* _Data to use_
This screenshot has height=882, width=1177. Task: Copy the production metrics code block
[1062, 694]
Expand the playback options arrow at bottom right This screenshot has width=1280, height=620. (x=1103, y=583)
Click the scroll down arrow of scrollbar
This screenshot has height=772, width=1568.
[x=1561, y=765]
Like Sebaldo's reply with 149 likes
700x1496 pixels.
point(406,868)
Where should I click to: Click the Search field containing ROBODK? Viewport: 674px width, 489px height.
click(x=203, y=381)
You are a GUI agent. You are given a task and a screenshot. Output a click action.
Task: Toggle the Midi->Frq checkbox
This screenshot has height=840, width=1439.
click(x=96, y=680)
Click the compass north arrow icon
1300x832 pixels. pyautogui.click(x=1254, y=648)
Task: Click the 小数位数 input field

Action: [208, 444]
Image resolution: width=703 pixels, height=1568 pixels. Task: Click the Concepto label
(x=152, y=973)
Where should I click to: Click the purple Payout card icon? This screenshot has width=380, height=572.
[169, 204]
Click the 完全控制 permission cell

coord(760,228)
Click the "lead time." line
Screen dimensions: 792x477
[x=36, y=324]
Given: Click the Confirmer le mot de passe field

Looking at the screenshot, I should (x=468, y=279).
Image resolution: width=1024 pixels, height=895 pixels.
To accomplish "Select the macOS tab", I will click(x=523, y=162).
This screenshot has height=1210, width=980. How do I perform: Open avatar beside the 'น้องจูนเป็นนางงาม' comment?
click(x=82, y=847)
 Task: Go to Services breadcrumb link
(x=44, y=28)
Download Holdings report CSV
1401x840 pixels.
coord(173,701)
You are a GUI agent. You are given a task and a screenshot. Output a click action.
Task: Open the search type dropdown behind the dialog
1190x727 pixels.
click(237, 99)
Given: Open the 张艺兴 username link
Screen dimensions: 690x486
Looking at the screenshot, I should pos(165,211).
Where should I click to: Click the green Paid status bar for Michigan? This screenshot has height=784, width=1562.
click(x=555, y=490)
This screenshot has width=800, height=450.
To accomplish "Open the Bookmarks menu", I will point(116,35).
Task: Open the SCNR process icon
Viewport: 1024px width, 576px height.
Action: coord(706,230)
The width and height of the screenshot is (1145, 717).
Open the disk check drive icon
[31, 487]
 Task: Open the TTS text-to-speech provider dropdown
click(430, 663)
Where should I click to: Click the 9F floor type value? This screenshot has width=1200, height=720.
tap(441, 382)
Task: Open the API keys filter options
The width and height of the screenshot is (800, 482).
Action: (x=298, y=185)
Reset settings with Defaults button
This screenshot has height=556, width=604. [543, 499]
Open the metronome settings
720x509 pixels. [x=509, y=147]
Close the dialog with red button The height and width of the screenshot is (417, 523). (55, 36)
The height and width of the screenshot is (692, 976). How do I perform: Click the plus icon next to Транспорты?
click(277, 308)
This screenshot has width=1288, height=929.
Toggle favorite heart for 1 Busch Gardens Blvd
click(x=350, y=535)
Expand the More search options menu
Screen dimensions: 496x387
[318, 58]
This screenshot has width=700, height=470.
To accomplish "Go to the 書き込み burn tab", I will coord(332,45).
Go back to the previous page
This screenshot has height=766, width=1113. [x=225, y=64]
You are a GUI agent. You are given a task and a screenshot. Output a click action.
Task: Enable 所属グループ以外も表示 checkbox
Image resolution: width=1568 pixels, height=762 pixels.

* _Stated problem_
Please extract every line of the items above that contains the string "settings".

* _Written reply_
Reset settings with Defaults button
Open the metronome settings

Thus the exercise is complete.